* _Alıntılanan metin_:

·····

Tarihin en ünlü primat bilimcisi Jane Goodall, şempanzelerle yaptığı çalışmalarla ün kazandı. Ayrıca kendisi hayvan hakları aktivistiydi ve bu alada bilimsel veriler sunmak için ortaya koyduğu onlarca makale vardır. Goodall yalnızca laboratuvarda çalışan bir bilim insanı değildi; verilerini güvenilir şekilde elde etmek ve tam detaylı çalışmalar yapabilmek için Tanzanya’daki şempanzelerle yaşayan, ağaçlara tırmanan ve doğal yaşamda gözlem yapan maceracı bir kadındı.

Mae C. Jemison

Mae C. Jemison tarihteki ilk Afrika-Amerikalı kadın astronottur. 1992'de uzay gemisi Endeavour'a mürettebat üyesi olarak katılarak uzaya çıkan ilk siyahi kadın oldu. Uzay programına girmeden önce Sierra Leone ve Liberya'daki Barış Gücü’nde çalışan bir tıp doktoruydu.

·····

* _Sağlanan kayıtlar_:
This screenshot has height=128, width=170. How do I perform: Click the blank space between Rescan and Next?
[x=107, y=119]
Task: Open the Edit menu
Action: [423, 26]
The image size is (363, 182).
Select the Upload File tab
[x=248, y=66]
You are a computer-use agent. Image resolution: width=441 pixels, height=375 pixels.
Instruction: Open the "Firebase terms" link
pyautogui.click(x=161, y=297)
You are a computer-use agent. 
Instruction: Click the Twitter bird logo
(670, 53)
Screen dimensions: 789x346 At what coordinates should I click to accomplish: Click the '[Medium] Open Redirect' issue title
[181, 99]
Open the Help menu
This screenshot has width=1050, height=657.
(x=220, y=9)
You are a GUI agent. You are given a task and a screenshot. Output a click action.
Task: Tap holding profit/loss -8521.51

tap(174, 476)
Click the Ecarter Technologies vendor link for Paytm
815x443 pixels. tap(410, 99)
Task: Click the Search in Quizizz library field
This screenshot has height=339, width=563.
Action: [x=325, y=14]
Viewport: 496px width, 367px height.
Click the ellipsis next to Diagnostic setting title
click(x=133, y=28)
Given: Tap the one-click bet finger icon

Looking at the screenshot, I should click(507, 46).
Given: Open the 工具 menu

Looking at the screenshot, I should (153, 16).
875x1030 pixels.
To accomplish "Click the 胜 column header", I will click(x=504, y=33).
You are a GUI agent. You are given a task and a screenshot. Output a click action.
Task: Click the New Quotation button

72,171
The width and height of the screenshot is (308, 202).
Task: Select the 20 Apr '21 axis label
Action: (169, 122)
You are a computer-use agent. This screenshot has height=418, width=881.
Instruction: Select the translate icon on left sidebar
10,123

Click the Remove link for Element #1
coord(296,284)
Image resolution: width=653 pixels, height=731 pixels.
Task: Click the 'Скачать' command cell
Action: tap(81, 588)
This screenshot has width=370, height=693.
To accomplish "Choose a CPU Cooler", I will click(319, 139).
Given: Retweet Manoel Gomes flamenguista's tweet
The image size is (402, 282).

·····

* _Beklenen iş_:
Bilimde öne çıkan kadınları anlatan metni, son cümlesinden sonra kaldığı yerden sürdür. Kayıtlar başka bir kaynaktan alınmıştır.

* _Bu görevin yanıtı_:
Jennifer Doudna


 Jennifer Doudna, bugün hala yaşayan bilim kadınları arasında önde gelen isimlerden birisidir. Kendisi hala Berkeley Üniversitesi’nde profesördür. “Tasarım Bebekler” alanında yaptığı çalışmalar ile ünlenen Doudna, kistik fibrozun ve HIV’in ortadan kalkması için yapılan çalışmalara CRISPR’ın gelişmesine katkı sunarak yardımcı oldu. 

Rachel Carson

1960'larda bir çevre bilim insanının sesi Amerikan siyasetinin, kültürünün ve dış politikasının merkezi haline gelerek toplum üzerinde büyük bir etki oluşturdu. Bu Rachel Carson’dan başkası olamazdı! “Sessiz Bahar” adlı kitabını yayınlayarak böcek ilaçlarının ve kimyasalların insanlar, bitkiler ve hayvanlar için tehlikeleri oldukları konusunda halkı uyardı ve ülkenin çevre tarihinde bir dönüm noktası olmasını sağladı.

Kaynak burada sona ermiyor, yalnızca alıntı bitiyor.